George Conditt IV (pictured on the far right) poses with fellow Chicagoans Zion Griffin and Talen Horton-Tucker in a photo featured on the Mars Reel YouTube page.
AMES — Iowa State freshman forward George Conditt stood tall when asked about his playing time.
“Just staying ready,” he said.
Conditt the Fourth did the same when questions turned to his near-future role with the Cyclones (12-4, 2-2 Big 12), given that fellow big man Cam Lard may or may not play Wednesday at league-leading and eighth-ranked Texas Tech (15-1, 4-0).
“You never know when your number’s gonna be called, so just always staying ready and always going hard in practice,” Conditt said of his unflagging approach to the game.
The dynamic Lard will dress and very well might play, but Conditt’s most pointed words came on the heels of questions about his friend, and roommate, Solomon Young’s, recent decision to seek a medical redshirt.
Conditt steadied his broad shoulders, narrowed his gaze, and spoke from the heart about his mentor.
“Solomon, man, that’s, that’s, that’s like my best friend, man,” said Conditt, who tallied nine points, four rebounds, two blocks and a steal in his first real Big 12 minutes in last Saturday’s one-point home loss to Kansas State. “Me and him are so close, but him handling this situation, I would say he’s handling it in the best way he can. Him taking the season out and him sitting out just to get himself right — I think is better for him. I know it’s gonna take a hit from the team, but, of course, at Iowa State, it’s been injury prone for a minute now, but everybody knows we have to step up in our roles and do more. Cam knows. Mike (Jacobson) knows. I know. So, whenever my time is called, I’m gonna just show up. Whenever Cam’s time is called, show up. Mike, same for Mike, he’s gonna show up.”

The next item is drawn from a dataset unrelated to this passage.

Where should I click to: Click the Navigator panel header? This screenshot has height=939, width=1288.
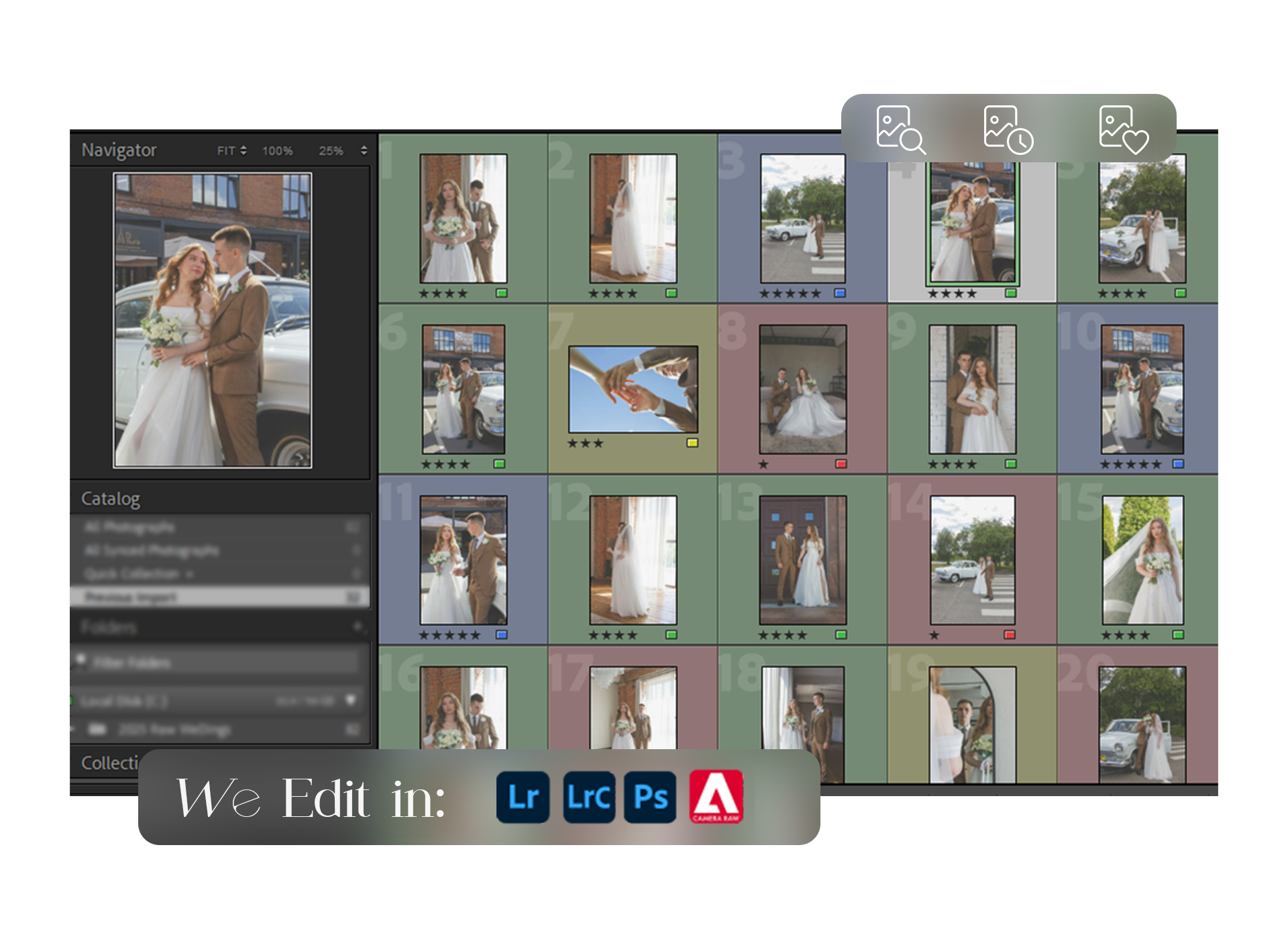(119, 150)
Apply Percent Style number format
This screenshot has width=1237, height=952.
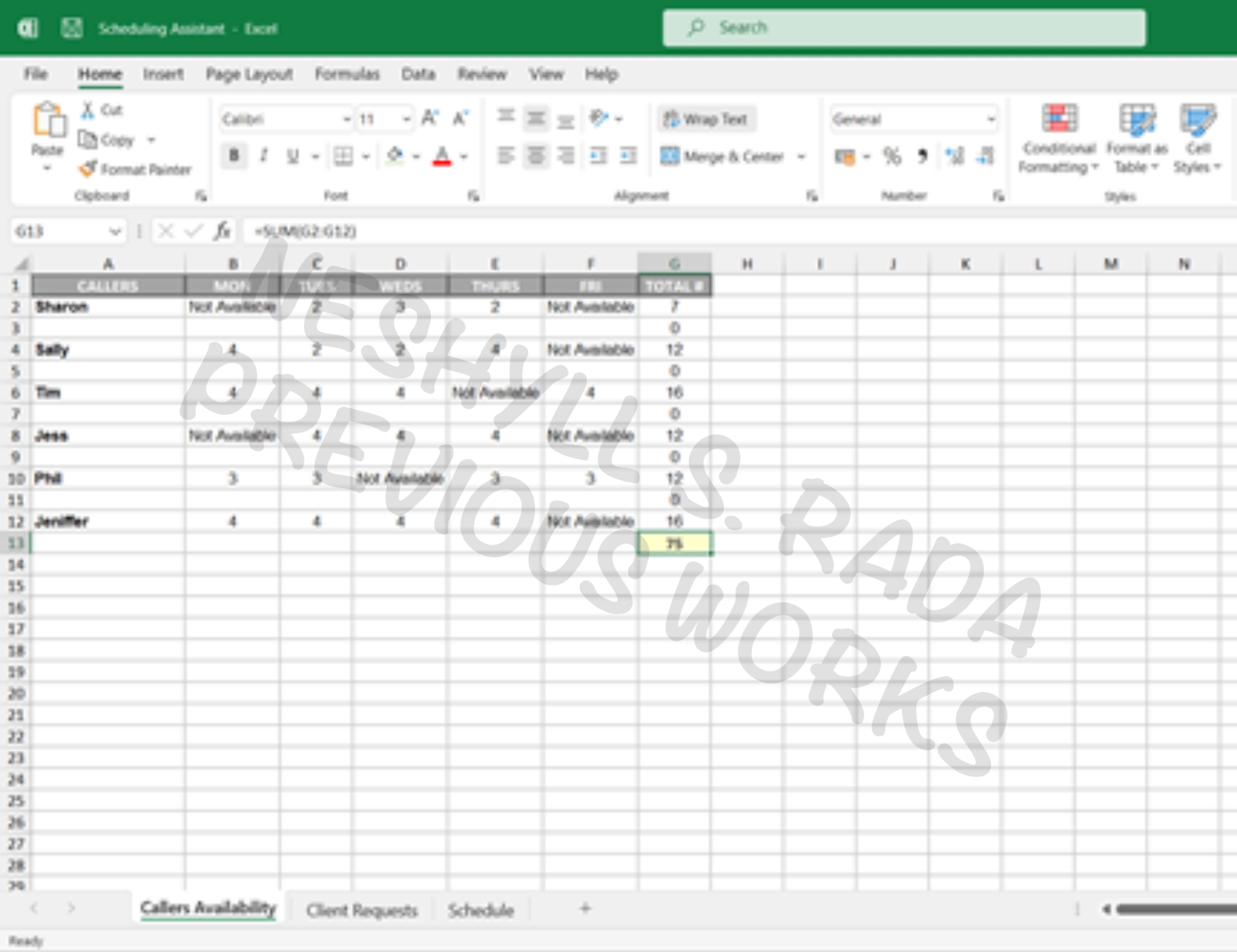892,156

Conditt’s both wise and focused beyond his years — and his 6-10, 218-pound frame will likely, if sporadically, serve ISU well during Wednesday’s 7 p.m. matchup with the best defensive team in the country, per KenPom and in the games that follow.

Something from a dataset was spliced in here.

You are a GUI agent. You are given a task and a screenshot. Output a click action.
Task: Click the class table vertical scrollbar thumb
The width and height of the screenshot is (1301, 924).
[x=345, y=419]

“This week will make us a lot better down the stretch,” Cyclones coach Steve Prohm said. “It’s early in January. We’ve had about six, seven, eight different versions of the team so far, so whenever we get the full-fledged team, we’ll be good. The sky isn’t falling. We’e got a tremendous two-week schedule here. I mean, they’re all tough but three of the next four on the road. You’ve got to love that. You’re a competitor, let’s go to Texas Tech and let’s go play (against) who I think is one of the top coaches in the country. Defensively, let’s go in there and have an unbelievable sense of urgency about us.”
Yes, let’s do that.
ISU’s success hinges largely on guard play, but given how Conditt went toe-to-toe with K-State, the front court minutes are clearly better defined, as well.
The Cyclones expect rim runner extarodinaire Lard to give it a go in Wednesday’s game, but his ailing ankle may or may not be healed enough to allow him to spend much time on the floor.

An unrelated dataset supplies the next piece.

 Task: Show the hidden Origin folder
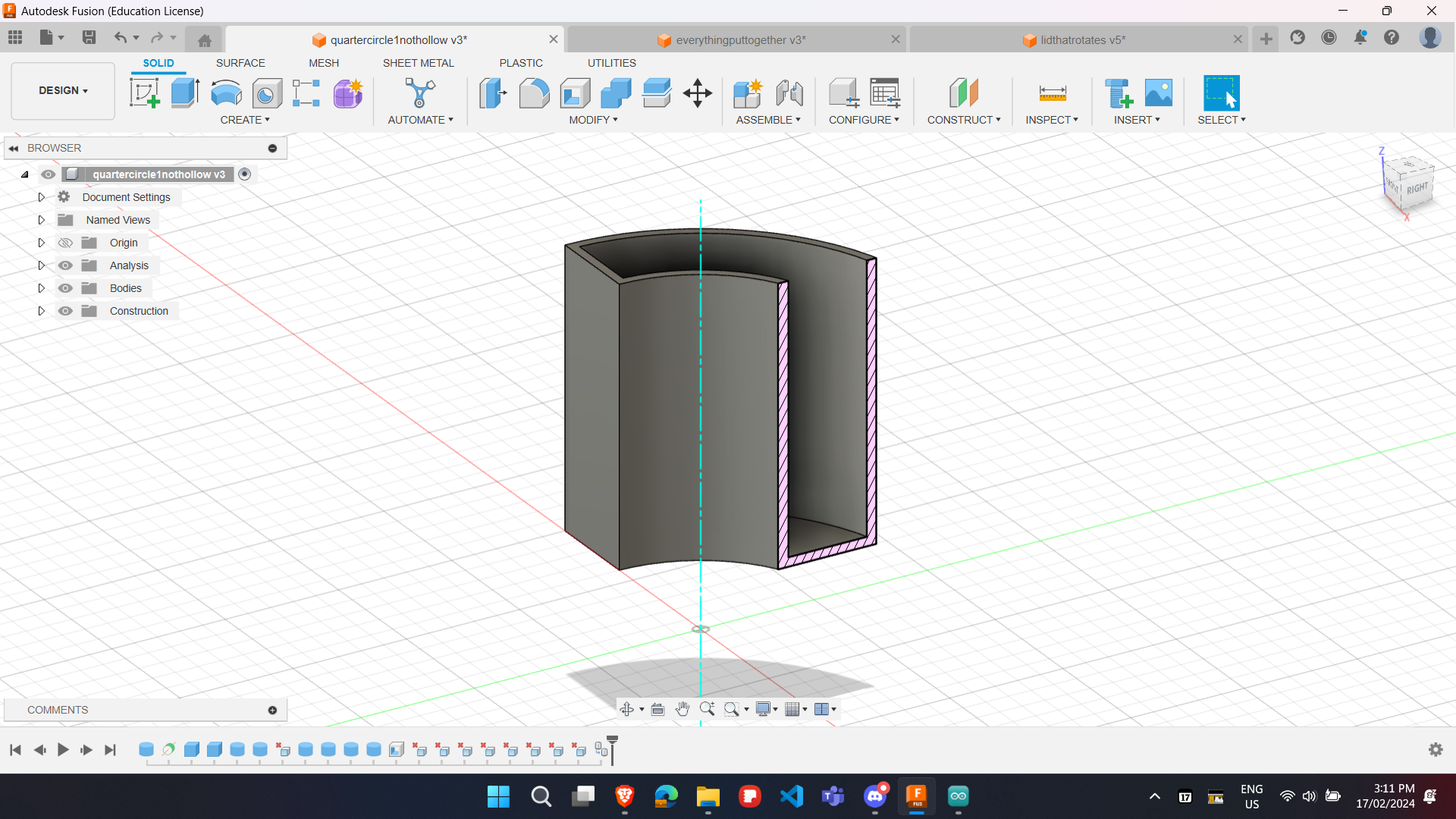point(66,243)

“We just need to play with who we have and hopefully we get Cameron back and healthy, because he provides a rim presence that we need,” Prohm said.
So does Conditt — whenever he might play, in bits and pieces. Young has helped prepare him for this big-stage moment and Lard is certain he’s ready for it.
“I think he played tremendously,” Lard said of Conditt’s performance against Kansas State. “Him doing that, that game alone, show’s the kid’s potential.”
And the “kid’ is ready for prime time. Now. A handful of minutes in one game translates to a fistful of knowledge for the rest.
“He played a lot early because of the circumstances he was put into, and really others put him into — the program did,” Prohm said of Conditt. “He sat out a lot of games and didn’t play a lot and the effort in practice is great. He’s the best team guy we’ve got, from a standpoint of cheering. He loves Iowa State and obviously has family connections here, too, so it makes it even more prideful for him, but I really think it shows his character.”
That’s winning character. However the minutes come — be it a drizzle or a dousing.
“My role has always been important, regardless of I’m not playing or if I’m playing,” Conditt said. “My role is to just bring energy. I think that’s what I do best at.”